L’integrazione tra la medicina tradizionale e le terapie non convenzionali

In definitiva lo scopo dell’integrazione tra medicina tradizionale e naturale è quello di portare il paziente a raggiungere uno stato di consapevolezza totale, per ritrovare se stesso attraverso il riconoscimento dello spirito che dimora in ognuno di noi come energia di vita.

Attraverso l’integrazione con la medicina naturale, segni e sintomi raccontano un aspetto decisamente più interiore e personale del paziente che riguarda il vissuto e le emozioni. Per questi motivi in odontoiatria olistica il piano terapeutico è studiato su misura del singolo paziente.

La medicina antroposofica considera il rapporto medico-paziente come un incontro tra due esseri umani con profondo interesse reciproco, che trovano un accordo di collaborazione fiduciosa e attenta. Insieme guidano un cammino interiore ed esteriore e scambiano l’offerta di amorevoli cure con la volontà di guarigione. Esiste dunque una vera arte del curare e del guarire che supera lo sfruttamento delle sole tecniche, servendosi di nuove ispirazioni (7).

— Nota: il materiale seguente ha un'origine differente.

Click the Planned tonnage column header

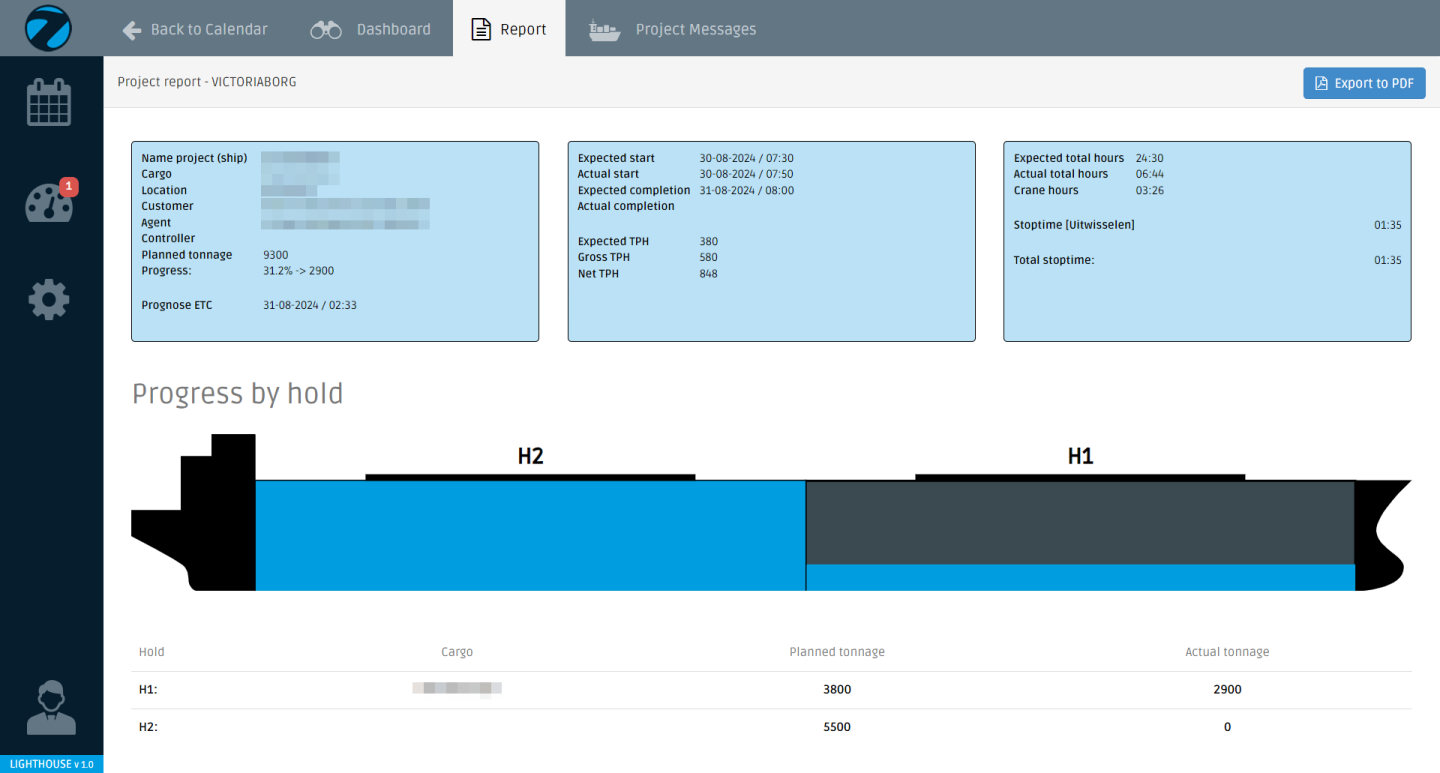click(836, 652)

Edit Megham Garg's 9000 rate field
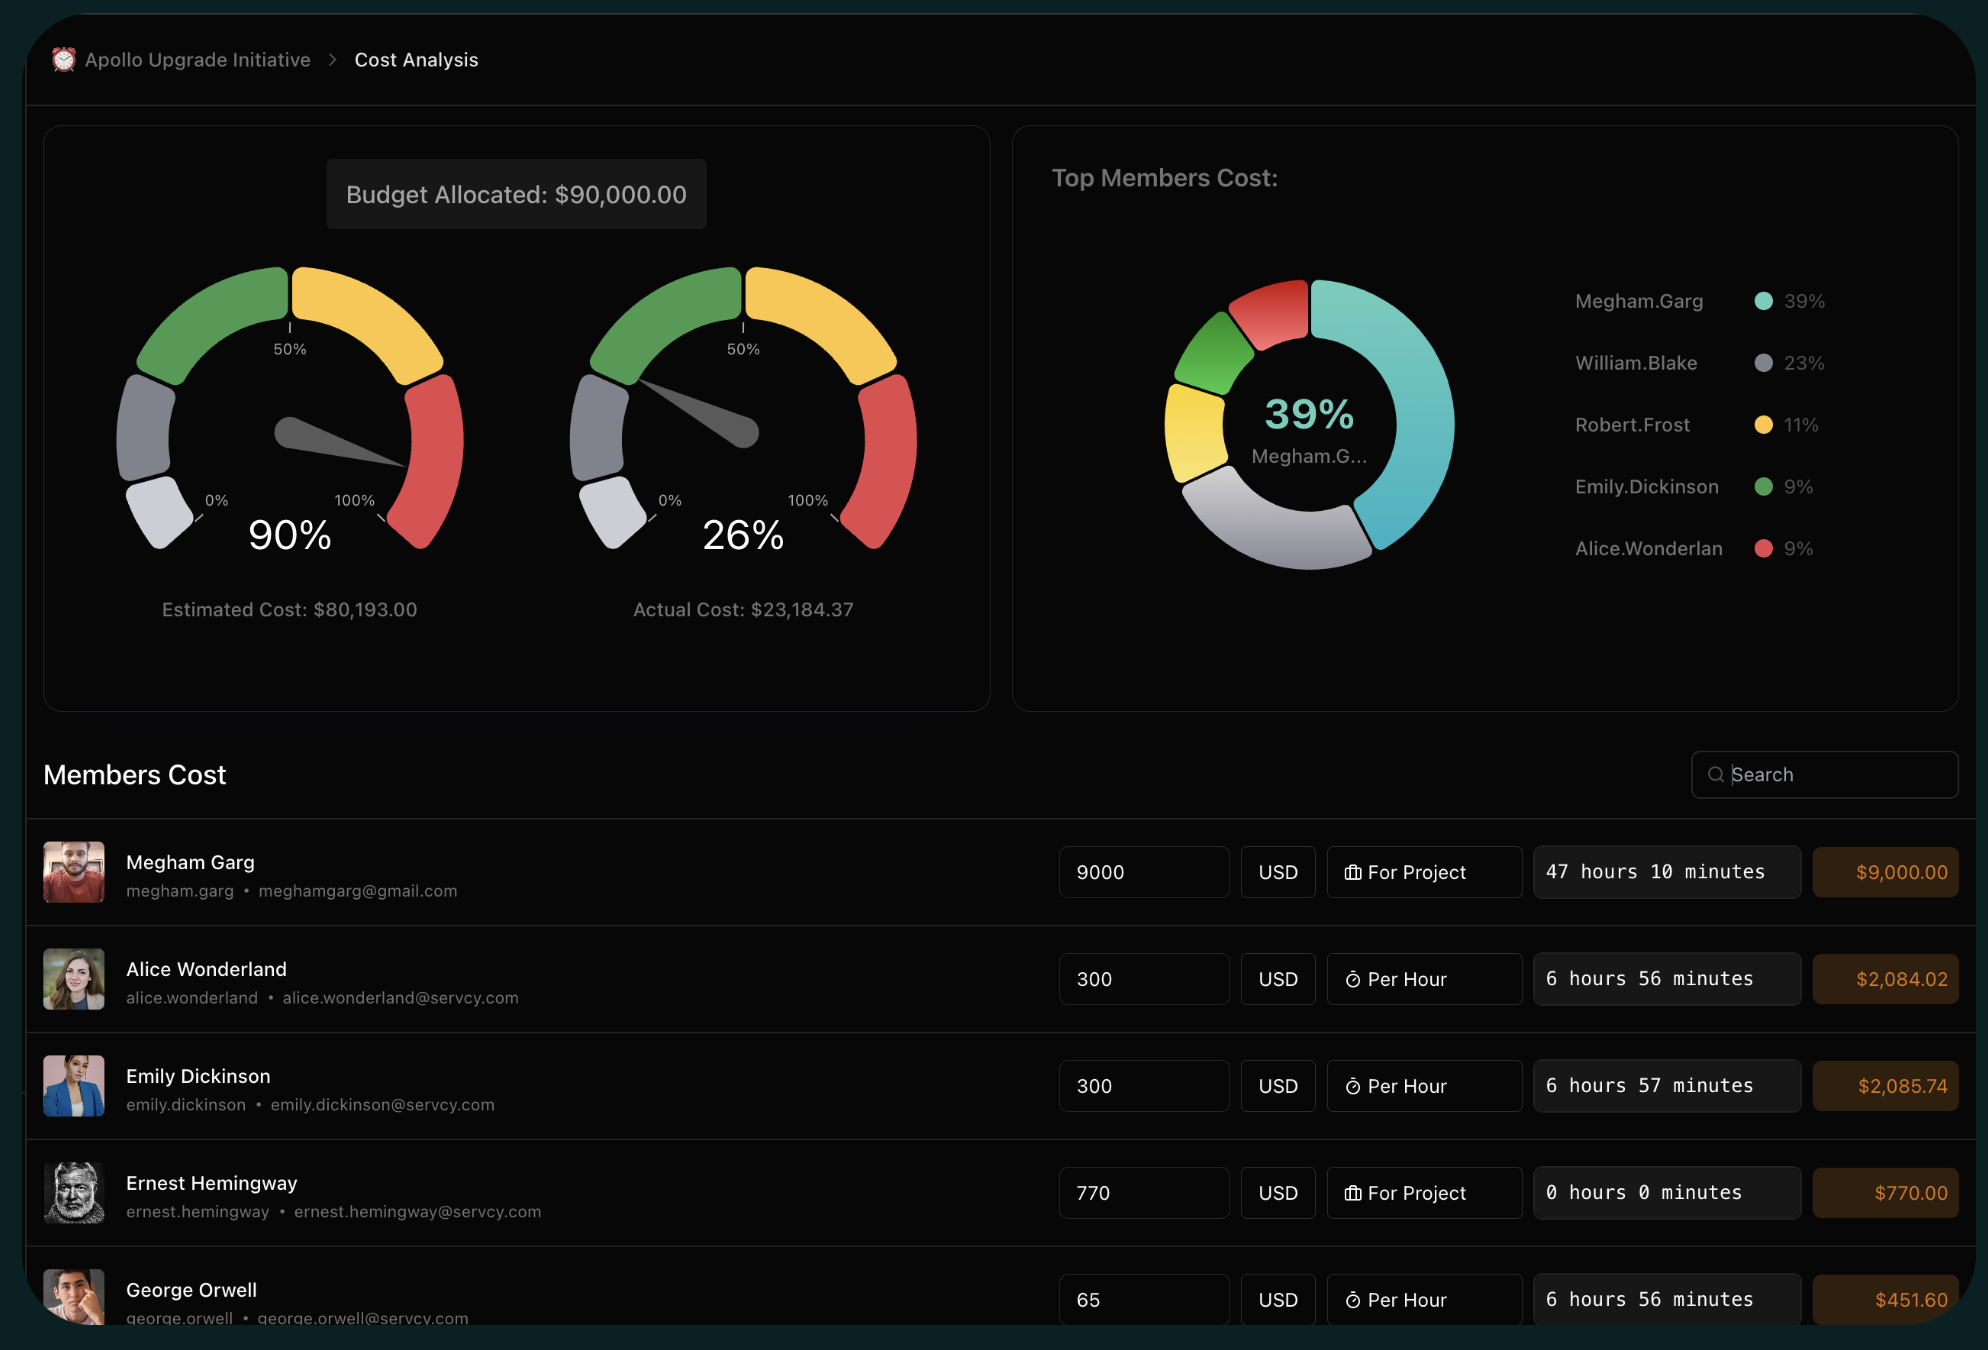click(1143, 872)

La didattica classica insegnata nelle università trasmette allo studente un modello di valutazione e intervento che si basa esclusivamente sulla problematica in esame. A ogni segno e sintomo corrispondono una diagnosi specifica e una terapia mirata e quasi universale. L’odontoiatria olistica a questo punto deve aggiungersi agli strumenti riconosciuti a disposizione del clinico per stabilire un rapporto più profondo e personale con il proprio paziente per cercare di raggiungere uno stato di salute così come definito dalla costituzione dell’OMS, cioè il completo benessere fisico, sociale e mentale, e non soltanto l’assenza di malattia o di infermità.

Bibliografia

  1. Santi F. La bocca della salute. Manuale di dentosofia olistica. Dalla salute del corpo al benessere di corpo e psiche. Vicenza: Edizioni Il punto d’incontro; 2016, p. 9-12.
  2. Pascale D. Respirare la dentosofia. Le basi scientifiche di una nuova neuro-ortodonzia. Milano: Edizioni Enea; 2018. p. 17-18.
  3. Ovidi R. Perché i figli della Playstation hanno i denti storti. Firenze: Terra Nuova edizioni; 2011. p. 13.
  4. Caffin M. Quello che i denti raccontano di te. Giaveno (To): Edizioni Amrita; 2006. p. 3-4.
  5. Price WA. Nutrition and physical degeneration: a comparison of primitive and modern diets and their effects. New York: Paul B. Hoeber, Inc; Medical Book Department of Harper & Brothers; 1939.
  6. Leonora J, Tieche JM, Steinman RR. Stimulation of intradentinal dye penetration by feeding in the rat. Arch Oral Biol 1993; 38(9): 763-767.
  7. Redaelli D. Emmeleia: il sorriso dell’armonia. Un dialogo fra Odontoiatria, Dentosofia, Pisicologia Transpersonale. Milano: Iti Edizioni; 2017.